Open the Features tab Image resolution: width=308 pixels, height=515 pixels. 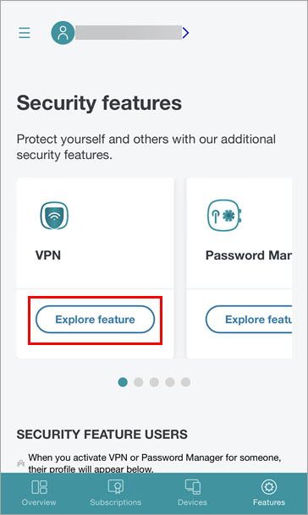(269, 493)
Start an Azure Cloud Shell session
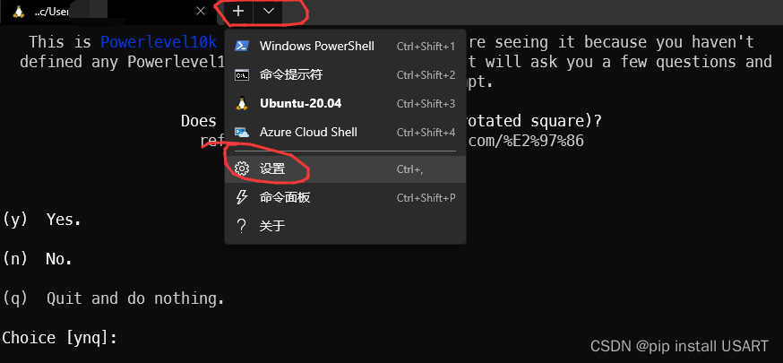783x363 pixels. pyautogui.click(x=308, y=132)
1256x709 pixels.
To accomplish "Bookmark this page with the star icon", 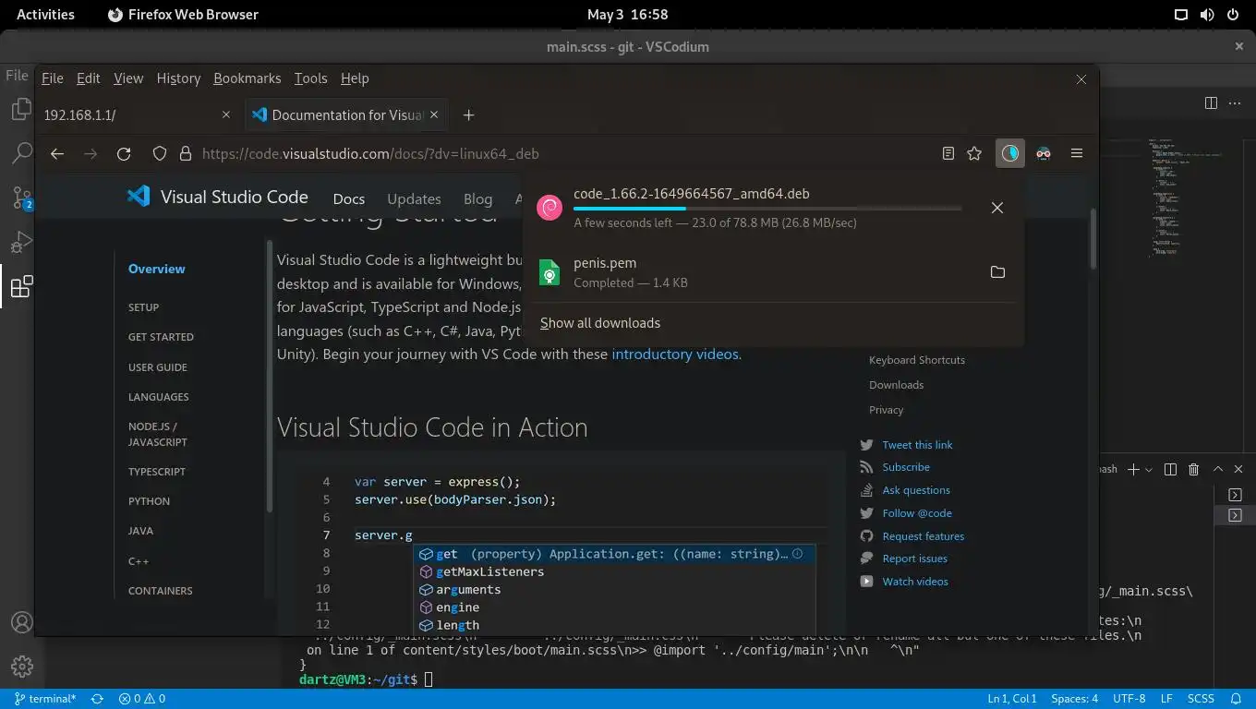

= = = = = = =

Given request
Arrange the records as a JSON list of strings, one string per line, starting at the line that contains "Start an Azure Cloud Shell session" and running through the end of the records, with blank lines left out. Leave the pictures out of the answer.

Reply to the exercise
[
  "Start an Azure Cloud Shell session",
  "783x363 pixels. pyautogui.click(x=308, y=132)",
  "1256x709 pixels.",
  "To accomplish \"Bookmark this page with the star icon\", "
]